A tiny moon of Jupiter, averaging just 4km in diameter, which pursues an eccentric and highly inclined orbit around the giant planet. The moon's semi-major axis is 24,037,000 km, but because of its high orbital eccentricity its distance from Jupiter varies considerably over the course of its two-year orbit. It is inclined to Jupiter's orbital plane by -152.7°.*
Autonoe did not originally form as part of the Jovian system, but represents a fragment of an asteroid captured and broken apart by Jupiter's gravity. The most significant surviving element of this ancient asteroid is the moon Pasiphae (from which the entire set of related moons take their name, the Pasiphae Group). Within this group, only Pasiphae itself and the smaller Sinope exceeed 10 km in diameter.
The remaining moons in the group, including Autonoe, are all small pieces of the original asteroid.
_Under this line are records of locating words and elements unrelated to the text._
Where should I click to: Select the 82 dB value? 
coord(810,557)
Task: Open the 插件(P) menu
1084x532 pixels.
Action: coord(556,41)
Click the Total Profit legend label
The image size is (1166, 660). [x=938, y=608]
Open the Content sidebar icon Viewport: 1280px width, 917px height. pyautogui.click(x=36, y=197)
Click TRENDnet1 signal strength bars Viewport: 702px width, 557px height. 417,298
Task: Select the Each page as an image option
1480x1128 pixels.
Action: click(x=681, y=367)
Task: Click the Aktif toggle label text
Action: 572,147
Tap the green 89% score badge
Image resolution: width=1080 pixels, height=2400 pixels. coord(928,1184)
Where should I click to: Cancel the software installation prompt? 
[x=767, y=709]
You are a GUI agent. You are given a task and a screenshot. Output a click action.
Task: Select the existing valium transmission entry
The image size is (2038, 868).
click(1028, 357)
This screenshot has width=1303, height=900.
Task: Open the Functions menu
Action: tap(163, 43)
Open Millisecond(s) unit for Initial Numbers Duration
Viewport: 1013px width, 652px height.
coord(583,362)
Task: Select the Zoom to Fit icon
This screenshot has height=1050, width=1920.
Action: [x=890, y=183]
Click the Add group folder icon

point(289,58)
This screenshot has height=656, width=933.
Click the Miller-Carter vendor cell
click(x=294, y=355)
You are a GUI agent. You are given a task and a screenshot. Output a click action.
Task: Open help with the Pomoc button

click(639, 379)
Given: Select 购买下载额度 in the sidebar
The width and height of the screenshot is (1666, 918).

Autonoe is not in fact the smallest of these, and its fellow moonlets such as Eurydome and Sponde represent even smaller objects of the same kind.
* Inclination figures are calculated relative to the rotation of the primary planet (Jupiter in this case). Because Autonoe follows a retrograde orbit (that is, in the opposite direction to Jupiter's own rotation) its inclination value is negative. Leaving this factor aside, the moon's orbital plane is inclined at 27.1° to the equatorial plane of Jupiter.